Recurrent infections

Pre-referral guidelines for primary care providers

Many parents are concerned by recurrent infections in their children, generating many visits to general practitioners and many referrals to paediatric outpatient services. Generally these are simply part of routine childhood development, with most children experiencing at least six significant viral infections per year for the first six years of life, the majority of these coming in the early child care or kinder years and predominantly in winter/spring.

Certain recurrent infections (e.g. otitis media, tonsillitis, UTI) may require management in their own right - see Management below.

This guideline does not deal with the management of acute infections individually.

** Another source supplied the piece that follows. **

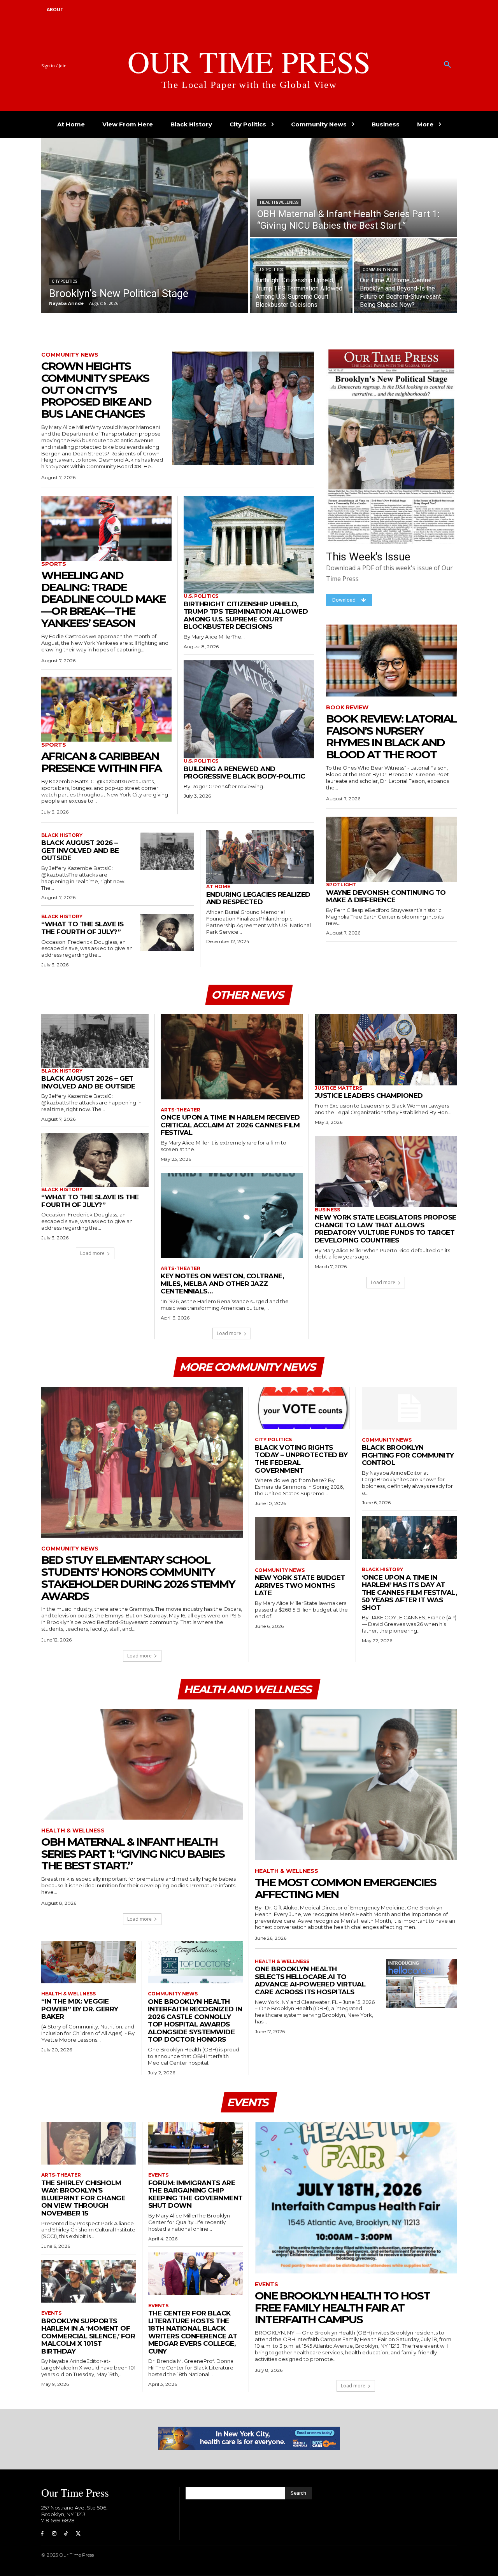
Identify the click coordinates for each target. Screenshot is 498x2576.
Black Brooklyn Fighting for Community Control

Recurrent infections in childhood are extremely common and do not signify an immune deficiency in most cases. The following are red flags to consider referral:

  • concurrent failure to thrive
  • recurrent deep seated skin infections
  • recurrent need for intravenous antibiotics to clear infections
  • two months of consecutive antibiotics for a bacterial infection with no improvement
  • two or more infections to sterile sites (e.g. meningitis, osteomyelitis, cellulitis, sepsis)
  • persistent thrush in children older than 1 month
  • family history of primary immune deficiency

Practice points

  • The vast majority of recurrent infections in children are a normal part of growing up - immune deficiency should be considered in the presence of any red flags (see Diagnosis above).
  • Many recurrent infections (esp. otitis media, tonsillitis and respiratory tract infections) are either over-diagnosed or over-treated, with many of these not requiring antibiotics (see Management below).
  • Ensure a child is having true UTIs with a positive urine culture (not just urinary symptoms or positive dipstick/microscopy results).
  • Encourage all children to participate in the immunisation schedule, unless medically contraindicated.

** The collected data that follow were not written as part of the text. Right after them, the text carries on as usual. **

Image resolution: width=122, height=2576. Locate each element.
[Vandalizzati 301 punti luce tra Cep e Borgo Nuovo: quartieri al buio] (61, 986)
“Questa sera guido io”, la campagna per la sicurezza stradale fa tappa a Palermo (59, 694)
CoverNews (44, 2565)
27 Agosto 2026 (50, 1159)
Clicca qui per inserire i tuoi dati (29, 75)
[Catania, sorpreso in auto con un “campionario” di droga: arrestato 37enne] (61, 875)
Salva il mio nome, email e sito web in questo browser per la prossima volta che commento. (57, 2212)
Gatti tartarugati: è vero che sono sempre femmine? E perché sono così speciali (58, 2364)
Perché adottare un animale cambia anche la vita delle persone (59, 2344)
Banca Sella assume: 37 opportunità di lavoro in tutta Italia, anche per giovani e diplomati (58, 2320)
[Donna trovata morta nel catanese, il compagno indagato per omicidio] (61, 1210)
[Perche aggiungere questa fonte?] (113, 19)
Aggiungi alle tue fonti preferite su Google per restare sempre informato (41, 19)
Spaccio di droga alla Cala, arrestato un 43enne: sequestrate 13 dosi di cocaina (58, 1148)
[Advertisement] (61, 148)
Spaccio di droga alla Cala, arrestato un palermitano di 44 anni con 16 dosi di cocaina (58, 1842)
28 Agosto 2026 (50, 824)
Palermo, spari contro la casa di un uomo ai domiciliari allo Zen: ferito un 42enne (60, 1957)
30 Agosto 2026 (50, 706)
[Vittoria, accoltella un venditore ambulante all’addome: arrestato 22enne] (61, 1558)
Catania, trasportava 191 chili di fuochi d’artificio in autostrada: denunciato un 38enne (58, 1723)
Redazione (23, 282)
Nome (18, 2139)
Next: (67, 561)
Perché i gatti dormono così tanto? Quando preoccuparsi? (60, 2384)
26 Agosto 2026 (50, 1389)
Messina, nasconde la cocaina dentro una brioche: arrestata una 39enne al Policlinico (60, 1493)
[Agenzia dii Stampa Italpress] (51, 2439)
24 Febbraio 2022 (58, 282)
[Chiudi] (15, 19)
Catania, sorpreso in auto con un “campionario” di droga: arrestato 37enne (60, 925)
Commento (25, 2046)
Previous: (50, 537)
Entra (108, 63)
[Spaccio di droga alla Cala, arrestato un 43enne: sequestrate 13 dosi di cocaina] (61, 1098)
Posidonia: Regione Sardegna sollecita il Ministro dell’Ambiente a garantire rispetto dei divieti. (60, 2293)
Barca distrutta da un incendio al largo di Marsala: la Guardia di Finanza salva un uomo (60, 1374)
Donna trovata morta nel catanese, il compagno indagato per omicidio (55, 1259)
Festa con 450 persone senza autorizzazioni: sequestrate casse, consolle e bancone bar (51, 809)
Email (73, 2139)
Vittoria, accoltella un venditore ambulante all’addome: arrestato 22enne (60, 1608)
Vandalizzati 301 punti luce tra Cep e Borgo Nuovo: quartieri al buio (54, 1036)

The vast majority of recurrent infections in children are a normal part of growing up. If an immune deficiency is suspected (see Diagnosis above for red flags), an FBE and film is a reasonable screen. If there is still doubt, referral to paediatric outpatient services can be undertaken.

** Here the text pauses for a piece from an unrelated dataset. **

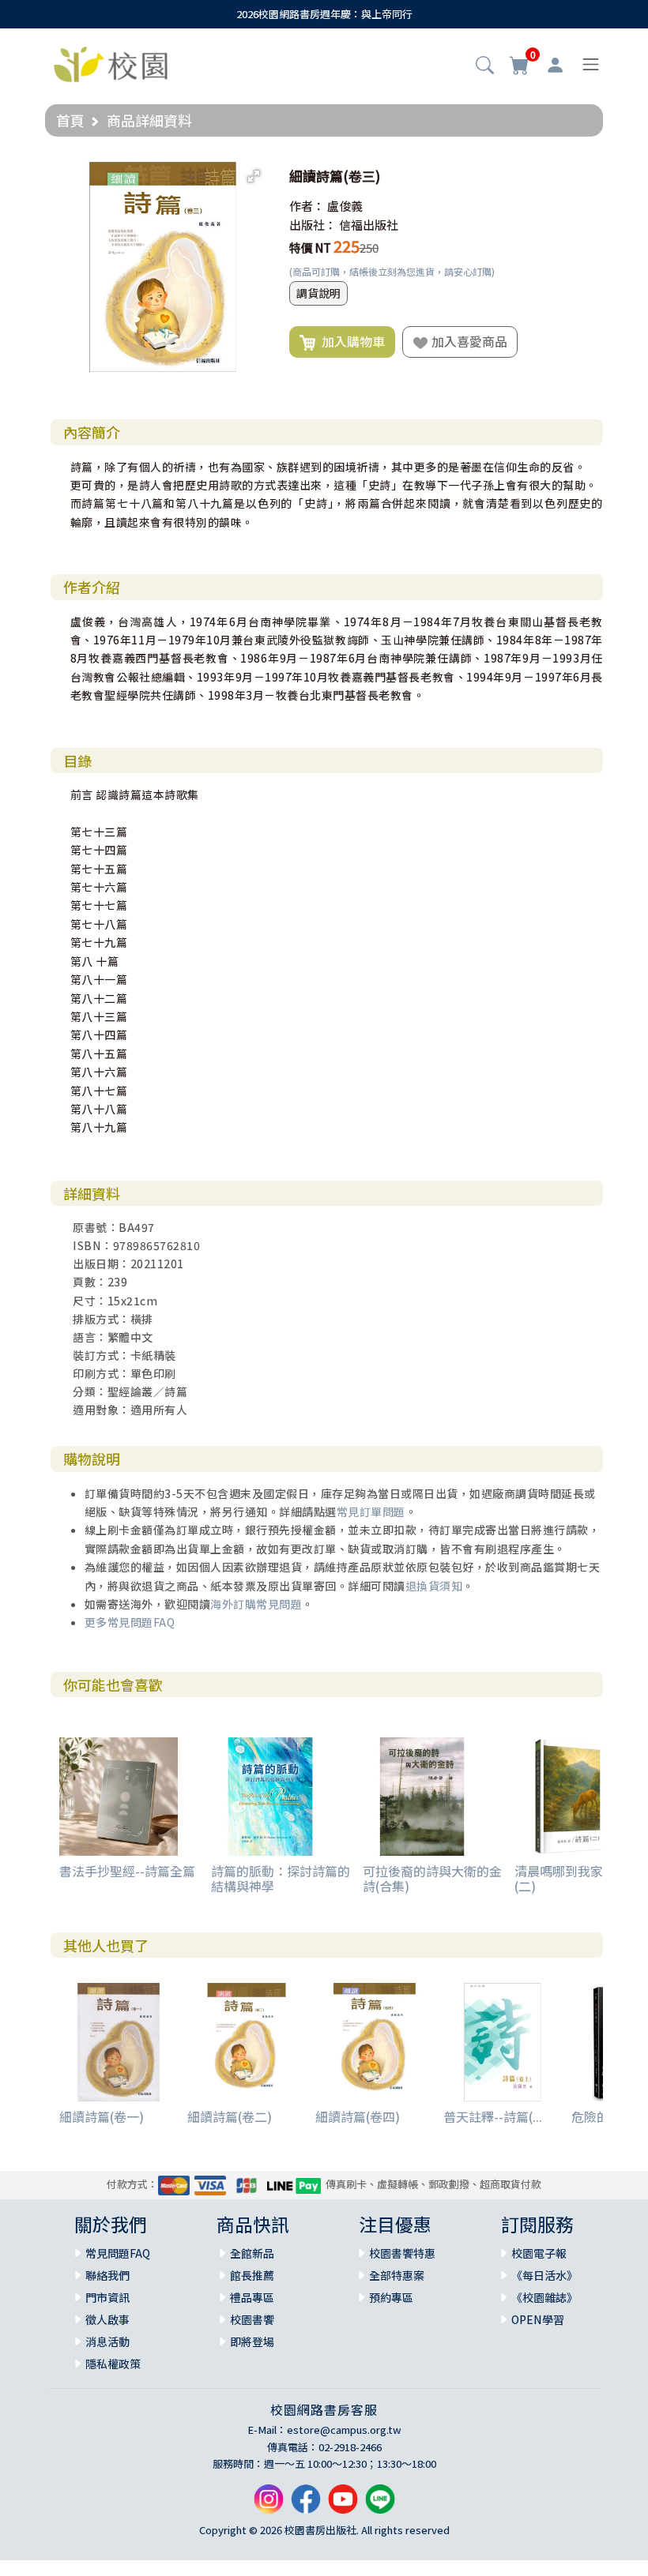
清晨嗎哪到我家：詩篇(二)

Certain recurrent infections may require specific management:

  • Recurrent acute otitis media (AOM)
    • Ensure that AOM is truly occurring and is not being over-diagnosed (red bulging tympanic membrane with loss of light reflex, not simply injection of the membrane).
    • Check for hearing difficulties.
    • Consider ENT referral for ventilation tube insertion.
    • Consider immune deficiency if not responding to antibiotics and ventilation tubes.
  • Recurrent tonsillitis
    • Remember that the vast majority on tonsillitis in children < 5 years of age is viral and does not require antibiotic therapy.
    • Consider ENT referral if true tonsillitis (not just pharyngitis or viral URTI) occurring 6 times per year, or 5 times per year in 2 consecutive years, or 3 times per year in 3 consecutive years.
  • Recurrent respiratory tract infections
    • Almost all upper respiratory tract infections (URTIs) in children are viral, thus do not need antibiotic therapy and are a normal part of growing up for healthy children.
    • A post-viral cough is common for several weeks after URTIs and does not need treatment.
    • Many lower respiratory tract infections in younger children (e.g. bronchiolitis, pneumonitis) are viral and do not require antibiotic therapy or signify an immune problem.
    • Recurrent lobar/focal pneumonia does raise concern for immune difficulties and referral to paediatric outpatient services is warranted.
  • Recurrent urinary tract infections (UTI)
    • Ensure that the child is having true UTIs with a positive urine culture (not just urinary symptoms or positive dipstick/microscopy results)
    • Organise renal ultrasound
    • Referral to paediatric outpatient services is warranted for recurrent UTIs in infants and toddlers, if renal anomalies are present, if the UTI is not able to be cleared, or if occurring many times in older children.

Referral pathways

  • Paediatrician
    • Referral to paediatric outpatient services is appropriate when immune deficiency is suggested by the presence of red flags (above), or for recurrent UTIs or lobar pneumonias.
    • Information to bring to any appointments:
      • investigations and treatments from previous infections
      • growth charts (if available)
      • the child's Maternal and Child Health Nurse book ("green book").
  • ENT surgeon
    • Consider referral for relevant cases of recurrent otitis media and/or tonsillitis (see Management above).